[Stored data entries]
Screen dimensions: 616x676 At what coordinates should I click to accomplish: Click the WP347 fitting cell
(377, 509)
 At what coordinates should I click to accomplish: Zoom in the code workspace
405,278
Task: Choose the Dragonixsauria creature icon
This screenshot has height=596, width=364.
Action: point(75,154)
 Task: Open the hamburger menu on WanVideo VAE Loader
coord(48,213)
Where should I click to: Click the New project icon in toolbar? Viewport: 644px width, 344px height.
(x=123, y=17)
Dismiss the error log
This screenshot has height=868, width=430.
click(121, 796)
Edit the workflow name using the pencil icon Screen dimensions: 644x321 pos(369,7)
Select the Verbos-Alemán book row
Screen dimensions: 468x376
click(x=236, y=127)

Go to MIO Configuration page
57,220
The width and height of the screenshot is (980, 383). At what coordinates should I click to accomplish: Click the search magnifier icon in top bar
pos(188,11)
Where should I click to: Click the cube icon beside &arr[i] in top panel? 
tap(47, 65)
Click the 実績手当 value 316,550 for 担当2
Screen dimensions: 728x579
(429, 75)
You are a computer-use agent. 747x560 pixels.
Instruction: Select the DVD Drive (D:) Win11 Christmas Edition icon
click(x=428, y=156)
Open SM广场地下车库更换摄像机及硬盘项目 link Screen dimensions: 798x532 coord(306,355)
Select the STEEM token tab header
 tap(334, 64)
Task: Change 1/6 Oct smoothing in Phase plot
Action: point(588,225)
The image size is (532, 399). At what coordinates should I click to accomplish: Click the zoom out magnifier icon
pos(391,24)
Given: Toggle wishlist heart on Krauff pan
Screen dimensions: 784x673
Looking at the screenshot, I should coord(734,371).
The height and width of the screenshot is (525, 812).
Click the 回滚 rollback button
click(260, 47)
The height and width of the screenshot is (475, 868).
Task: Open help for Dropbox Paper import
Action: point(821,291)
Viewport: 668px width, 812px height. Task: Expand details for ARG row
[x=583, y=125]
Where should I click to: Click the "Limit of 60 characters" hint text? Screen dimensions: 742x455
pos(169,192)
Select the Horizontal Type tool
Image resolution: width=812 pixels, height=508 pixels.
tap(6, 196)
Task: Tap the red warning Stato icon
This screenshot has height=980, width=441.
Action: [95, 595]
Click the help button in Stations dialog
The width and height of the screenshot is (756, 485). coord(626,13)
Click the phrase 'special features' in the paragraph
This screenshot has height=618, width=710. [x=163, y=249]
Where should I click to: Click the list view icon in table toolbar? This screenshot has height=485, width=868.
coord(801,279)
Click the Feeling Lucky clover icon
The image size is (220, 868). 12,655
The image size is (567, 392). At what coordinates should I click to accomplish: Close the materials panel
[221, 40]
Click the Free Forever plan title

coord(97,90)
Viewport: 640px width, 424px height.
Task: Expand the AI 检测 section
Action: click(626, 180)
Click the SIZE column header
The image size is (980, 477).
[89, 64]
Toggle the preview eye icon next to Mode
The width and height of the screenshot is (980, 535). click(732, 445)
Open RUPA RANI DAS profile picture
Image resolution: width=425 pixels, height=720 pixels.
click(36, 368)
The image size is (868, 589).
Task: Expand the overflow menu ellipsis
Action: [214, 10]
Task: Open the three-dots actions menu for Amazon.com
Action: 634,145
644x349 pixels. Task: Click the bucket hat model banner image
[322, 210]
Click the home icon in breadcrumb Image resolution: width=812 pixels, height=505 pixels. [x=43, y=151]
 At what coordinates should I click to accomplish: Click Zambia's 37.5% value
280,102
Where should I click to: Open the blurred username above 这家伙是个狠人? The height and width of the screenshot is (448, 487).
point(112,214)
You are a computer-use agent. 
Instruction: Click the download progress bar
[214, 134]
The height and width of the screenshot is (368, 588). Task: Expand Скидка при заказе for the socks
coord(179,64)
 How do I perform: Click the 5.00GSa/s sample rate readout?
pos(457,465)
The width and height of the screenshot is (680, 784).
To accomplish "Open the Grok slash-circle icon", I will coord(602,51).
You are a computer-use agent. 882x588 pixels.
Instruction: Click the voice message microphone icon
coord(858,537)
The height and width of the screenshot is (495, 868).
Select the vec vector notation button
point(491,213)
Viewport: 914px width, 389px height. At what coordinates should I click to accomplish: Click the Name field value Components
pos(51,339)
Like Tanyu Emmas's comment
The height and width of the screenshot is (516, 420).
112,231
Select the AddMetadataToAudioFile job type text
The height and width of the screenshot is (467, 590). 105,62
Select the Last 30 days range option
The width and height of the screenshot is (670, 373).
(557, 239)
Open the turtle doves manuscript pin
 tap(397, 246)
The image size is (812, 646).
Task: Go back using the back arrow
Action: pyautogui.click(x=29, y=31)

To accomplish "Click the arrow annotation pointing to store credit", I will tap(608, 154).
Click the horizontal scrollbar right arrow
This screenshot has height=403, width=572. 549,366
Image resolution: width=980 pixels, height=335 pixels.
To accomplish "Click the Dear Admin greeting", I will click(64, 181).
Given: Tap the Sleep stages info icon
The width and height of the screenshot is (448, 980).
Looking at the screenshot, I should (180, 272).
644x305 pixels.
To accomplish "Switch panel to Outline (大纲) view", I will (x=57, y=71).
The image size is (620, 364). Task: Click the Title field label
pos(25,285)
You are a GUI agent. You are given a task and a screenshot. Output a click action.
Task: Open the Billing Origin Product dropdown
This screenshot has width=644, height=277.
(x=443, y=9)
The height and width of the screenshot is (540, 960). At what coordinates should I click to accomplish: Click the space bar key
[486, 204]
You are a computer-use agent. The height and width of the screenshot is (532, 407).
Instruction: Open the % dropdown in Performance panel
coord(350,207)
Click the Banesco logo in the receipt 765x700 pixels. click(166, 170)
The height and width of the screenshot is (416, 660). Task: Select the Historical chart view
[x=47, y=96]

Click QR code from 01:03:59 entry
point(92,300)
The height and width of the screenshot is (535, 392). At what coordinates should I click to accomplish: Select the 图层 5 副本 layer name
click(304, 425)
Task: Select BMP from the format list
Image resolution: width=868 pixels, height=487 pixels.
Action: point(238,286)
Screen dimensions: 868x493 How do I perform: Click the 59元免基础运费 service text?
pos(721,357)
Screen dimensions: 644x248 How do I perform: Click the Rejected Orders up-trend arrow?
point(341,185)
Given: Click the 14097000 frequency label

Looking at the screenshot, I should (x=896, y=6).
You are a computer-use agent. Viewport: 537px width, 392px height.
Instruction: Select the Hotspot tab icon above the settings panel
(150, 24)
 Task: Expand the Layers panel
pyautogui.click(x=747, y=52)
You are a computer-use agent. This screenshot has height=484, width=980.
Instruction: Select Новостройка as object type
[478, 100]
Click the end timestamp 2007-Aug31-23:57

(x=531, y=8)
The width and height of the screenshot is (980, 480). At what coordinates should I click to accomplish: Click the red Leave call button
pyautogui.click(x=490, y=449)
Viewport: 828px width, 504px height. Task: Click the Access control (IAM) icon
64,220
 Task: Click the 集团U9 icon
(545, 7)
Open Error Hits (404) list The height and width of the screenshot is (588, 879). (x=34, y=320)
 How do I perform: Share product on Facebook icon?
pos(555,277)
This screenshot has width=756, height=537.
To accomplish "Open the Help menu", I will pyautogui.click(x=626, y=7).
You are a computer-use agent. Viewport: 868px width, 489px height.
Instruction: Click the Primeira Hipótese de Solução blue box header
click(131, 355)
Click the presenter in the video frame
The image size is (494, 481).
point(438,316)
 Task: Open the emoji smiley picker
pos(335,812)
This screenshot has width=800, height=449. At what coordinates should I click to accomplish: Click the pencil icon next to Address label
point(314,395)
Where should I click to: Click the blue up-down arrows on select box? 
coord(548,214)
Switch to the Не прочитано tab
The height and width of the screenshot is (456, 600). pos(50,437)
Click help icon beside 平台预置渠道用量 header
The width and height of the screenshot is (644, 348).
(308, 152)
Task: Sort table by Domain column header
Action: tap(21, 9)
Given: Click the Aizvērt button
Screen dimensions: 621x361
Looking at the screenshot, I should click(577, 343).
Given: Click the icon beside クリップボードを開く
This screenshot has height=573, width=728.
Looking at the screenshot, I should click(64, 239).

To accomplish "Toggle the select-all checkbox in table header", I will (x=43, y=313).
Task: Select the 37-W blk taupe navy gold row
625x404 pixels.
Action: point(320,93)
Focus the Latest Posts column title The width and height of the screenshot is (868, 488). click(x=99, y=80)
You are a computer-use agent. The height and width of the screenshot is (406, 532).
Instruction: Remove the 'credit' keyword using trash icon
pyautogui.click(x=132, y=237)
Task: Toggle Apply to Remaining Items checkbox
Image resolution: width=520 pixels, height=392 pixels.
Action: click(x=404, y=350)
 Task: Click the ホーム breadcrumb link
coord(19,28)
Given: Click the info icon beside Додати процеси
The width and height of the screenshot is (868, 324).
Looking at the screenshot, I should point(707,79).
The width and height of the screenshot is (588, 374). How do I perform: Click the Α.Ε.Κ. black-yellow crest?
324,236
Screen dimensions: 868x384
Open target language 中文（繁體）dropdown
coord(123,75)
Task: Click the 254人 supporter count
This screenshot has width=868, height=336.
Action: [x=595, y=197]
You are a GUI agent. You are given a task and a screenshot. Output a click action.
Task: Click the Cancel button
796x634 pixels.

Task brief:
Give back, word for word, only the lines above from the line holding "Open the turtle doves manuscript pin" to the line holding "644x305 pixels.", both included.

Answer section:
Open the turtle doves manuscript pin
 tap(397, 246)
The image size is (812, 646).
Task: Go back using the back arrow
Action: pyautogui.click(x=29, y=31)

To accomplish "Click the arrow annotation pointing to store credit", I will tap(608, 154).
Click the horizontal scrollbar right arrow
This screenshot has height=403, width=572. 549,366
Image resolution: width=980 pixels, height=335 pixels.
To accomplish "Click the Dear Admin greeting", I will click(64, 181).
Given: Tap the Sleep stages info icon
The width and height of the screenshot is (448, 980).
Looking at the screenshot, I should (180, 272).
644x305 pixels.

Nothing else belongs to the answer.